Moore: The Forest Service needs to be very straightforward and very honest with the public when we talk about what is happening in our national forests. This is the PODS discussion I referenced. Too much time, effort and money have been invested, and too much is at risk for us to allow the process of restoring natural resiliency in our forests to be derailed. We need to continue to invite these groups to join us in more productive problem solving.

Evergreen: Speaking of honesty, the 5,000 pound elephant in the room isn't returning fire to fire-adapted forests. It's logging, especially salvage logging following big fires. Dead standing trees become the fuel for the next fire. We've seen this time and again. But many people oppose logging no matter when, where, how or why it is done. How do we overcome this?

Moore: Again, we need to be very honest with the public about the short and long term risks we face as a society. We have the on-the- ground tools we need, and new engineering technologies and wood product innovations are increasing our opportunities for success, but none of the challenges we're discussing will be resolved overnight. This will take time, lots of listening and respect for every point of view.

Evergreen: When measured in terms of deteriorating air and water quality, fish and wildlife habitat, birds, plants, reptiles, amphibians, soil nutrients, microbes, natural beauty, cultural and spiritual values and human health and safety, the losses we are suffering are horrific.

Moore: I agree. It can't continue. We have a lot of work to do. I hope to set the stage for positive and meaningful long term change both within and beyond the Forest Service.

• INFORMATION SHOWN:
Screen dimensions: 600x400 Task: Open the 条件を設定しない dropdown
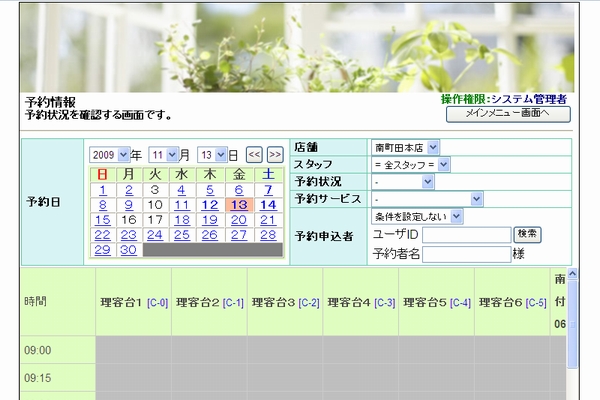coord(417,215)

...

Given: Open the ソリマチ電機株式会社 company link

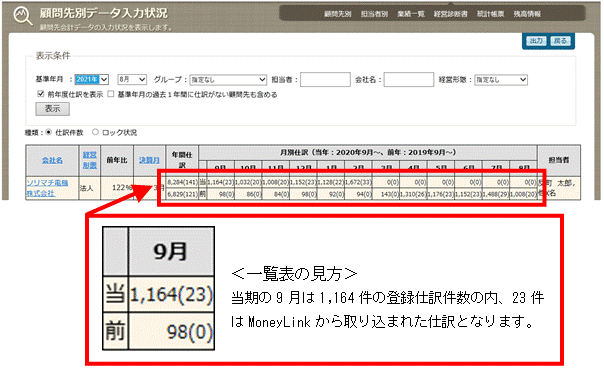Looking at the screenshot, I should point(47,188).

• WRITTEN EXERCISE: Write out the passage of the interview on forest management verbatim, starting at "Moore: The Forest" and ending at "we overcome this?". The lines are not needed for what comes next.

• RESPONSE:
Moore: The Forest Service needs to be very straightforward and very honest with the public when we talk about what is happening in our national forests. This is the PODS discussion I referenced. Too much time, effort and money have been invested, and too much is at risk for us to allow the process of restoring natural resiliency in our forests to be derailed. We need to continue to invite these groups to join us in more productive problem solving.

Evergreen: Speaking of honesty, the 5,000 pound elephant in the room isn't returning fire to fire-adapted forests. It's logging, especially salvage logging following big fires. Dead standing trees become the fuel for the next fire. We've seen this time and again. But many people oppose logging no matter when, where, how or why it is done. How do we overcome this?